Bush is expected to meet Maliki in Jordan on Wednesday, despite a threat by a key Maliki ally, radical Shi'ite cleric Moqtada al-Sadr, to boycott the government if it goes ahead.
The Shi'ite-led government has called for calm, desperate to avert the sort of sharp escalation in violence that followed an attack on a Shi'ite shrine in Samarra in February.
Fearful Iraqis spent sleepless nights guarding their homes after gunmen attacked mosques and burned homes in a Sunni enclave on Friday following the worst bomb attack since Saddam Hussein's overthrow in April 2003.

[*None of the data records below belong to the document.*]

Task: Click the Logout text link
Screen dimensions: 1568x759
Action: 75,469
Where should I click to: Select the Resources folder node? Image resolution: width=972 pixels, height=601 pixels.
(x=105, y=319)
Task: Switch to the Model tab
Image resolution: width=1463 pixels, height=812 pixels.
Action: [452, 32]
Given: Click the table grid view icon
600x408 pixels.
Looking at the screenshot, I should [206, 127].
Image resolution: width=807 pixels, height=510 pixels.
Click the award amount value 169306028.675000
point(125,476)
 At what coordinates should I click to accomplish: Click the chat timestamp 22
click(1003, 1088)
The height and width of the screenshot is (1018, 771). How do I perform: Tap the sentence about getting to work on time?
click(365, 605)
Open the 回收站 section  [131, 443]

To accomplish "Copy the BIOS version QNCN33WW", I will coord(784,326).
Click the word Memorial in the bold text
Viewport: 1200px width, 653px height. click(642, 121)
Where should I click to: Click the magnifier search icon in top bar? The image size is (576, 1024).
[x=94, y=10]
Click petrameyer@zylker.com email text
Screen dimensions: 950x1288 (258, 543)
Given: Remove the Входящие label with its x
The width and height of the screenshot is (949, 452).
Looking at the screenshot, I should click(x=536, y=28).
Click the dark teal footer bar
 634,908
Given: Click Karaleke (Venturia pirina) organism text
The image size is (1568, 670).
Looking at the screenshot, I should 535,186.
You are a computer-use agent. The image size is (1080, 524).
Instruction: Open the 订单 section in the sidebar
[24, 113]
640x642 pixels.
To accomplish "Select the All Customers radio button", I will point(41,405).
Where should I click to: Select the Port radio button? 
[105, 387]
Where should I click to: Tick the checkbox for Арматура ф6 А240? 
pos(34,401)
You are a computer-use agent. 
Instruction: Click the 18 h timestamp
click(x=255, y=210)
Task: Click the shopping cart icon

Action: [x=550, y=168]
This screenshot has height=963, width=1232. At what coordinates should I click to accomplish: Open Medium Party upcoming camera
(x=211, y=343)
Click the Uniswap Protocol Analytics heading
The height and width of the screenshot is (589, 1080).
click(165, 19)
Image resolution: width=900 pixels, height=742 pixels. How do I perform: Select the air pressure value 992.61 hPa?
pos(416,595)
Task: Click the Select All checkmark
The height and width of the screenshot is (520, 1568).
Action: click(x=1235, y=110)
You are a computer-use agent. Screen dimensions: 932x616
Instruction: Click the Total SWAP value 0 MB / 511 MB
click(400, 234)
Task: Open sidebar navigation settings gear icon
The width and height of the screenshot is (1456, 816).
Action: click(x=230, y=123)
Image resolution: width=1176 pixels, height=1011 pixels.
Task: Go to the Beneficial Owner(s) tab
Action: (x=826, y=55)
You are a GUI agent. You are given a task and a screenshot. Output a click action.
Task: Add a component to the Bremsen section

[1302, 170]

Abu Marwah, who lives in the Jamia area of mainly Sunni west Baghdad, said: "All the men in the area were on alert ... we received information that militias were expected to attack. Of course we all had our Kalashnikovs."
The city of 7 million was under a tight curfew imposed after 202 were killed in Sadr City, stronghold of Moqtada al-Sadr's Mehdi Army militia, which Sunni Arabs blame for thousands of death squad killings since the Samarra bombing.
"Everybody is tense, everybody is expecting something may happen at any moment," said Abu Marwah, 40, who spent much of the night on the roof of his home, keeping watch, gun to hand.
Mortar rounds hit Sadr City and other districts after dark on Saturday, causing a number of casualties, police said.
An Interior Ministry source said the bodies of 30 victims of violence were picked up in Baghdad on Friday and 17 on Saturday. Yarmouk hospital in west Baghdad said it took in 33 in the two days. Hakim al-Zamily, a deputy health minister from Sadr's faction, said 33 Shi'ites were killed in west Baghdad in sectarian attacks. Police and the hospital could not confirm it.
In apparent revenge for the Sadr City bombings, mosques and homes were attacked in a Sunni enclave in northwest Baghdad on Friday, although the government and US military questioned on Saturday accounts from residents and police of up to 30 dead.
Police found the bodies of 21 men and boys from an extended Shi'ite family on Saturday in a mainly Sunni Arab village in Diyala province northeast of Baghdad, security sources said.
Despite centuries of harmony between Shi'ite Muslims and the Sunni minority, three years of bigotry and bloodshed have turned Baghdad's rich mix of communities into a patchwork of fearful, heavily armed and mutually hostile sectarian redoubts.
Among Iraq's leaders, too, tensions have risen sharply as Maliki's 6-month-old unity government struggles to function. Iraq's top Sunni cleric, now in exile and wanted on terrorism charges, said: "This government ... exploits sectarianism."